As it stands right now the S&P 500 is less than 2% from hitting all time highs. The tech heavy Nasdaq 100 is even closer with less than 1.5% to go. This usually builds much anticipation from investors and financial media. If one were to look at the gains on the year for the S&P 500 that may build even more bullish excitement. The S&P 500 is higher by over 15% already this year and it’s only the 4th month. The Nasdaq 100 broke the 20% level on Friday which all is very impressive. Here’s the issue with the markets potentially hitting all time highs...again. Not everyone can celebrate together! Some will still be disappointed, and some will be happy but still nervous.
See, in every market move there are different emotions that come into play. In 2017 the markets seemed to hit new, all-time highs each and every day. Imagine the emotion of investors at that point. At no point was anyone scared or feeling like they were missing out. This means that there really were no sellers as everyone was winning. Now look at the chart below of 2018 and you see that anyone invested early in the year saw a 10% gain on their investment (S&P 500) which was then followed by all of the 10% being erased PLUS another 10%! Another way to think of the emotion felt? In December of last year everyone who invested anytime in the last 23 months had a loss. Now imagine the emotion of such a large group of investors. Sure, they see that markets are calm and headed for highs now, but not everyone has the same, or even similar gains. For this reason you have different emotions. Some will be using the all time highs to exit where they started and others are still trying to figure out why they don’t have double digit gains that everyone is talking about. All this creates different emotions which cause investors to do crazy things.

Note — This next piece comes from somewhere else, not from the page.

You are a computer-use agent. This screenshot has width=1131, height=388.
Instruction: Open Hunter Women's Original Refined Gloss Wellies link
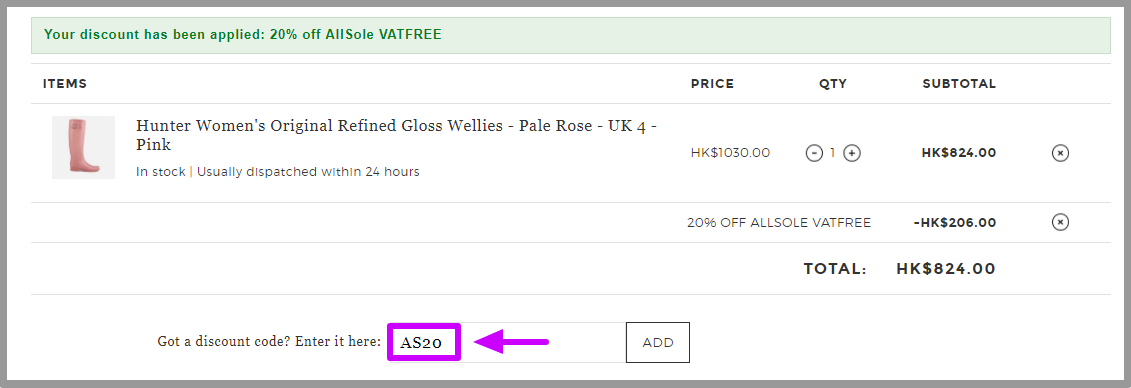[x=396, y=135]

Best case scenario, this article is proven wrong and we return to 2017 type markets. We hit new highs every day this year leading to more and more investors simply staying the course. Worst case, all those emotional investors use the all time highs to sell and “wait for a pullback.” Our job here at Jazz Wealth is to make sure our investors are invested correctly during all the noise. We also love to teach and educate so our clients are always one step ahead of the emotion.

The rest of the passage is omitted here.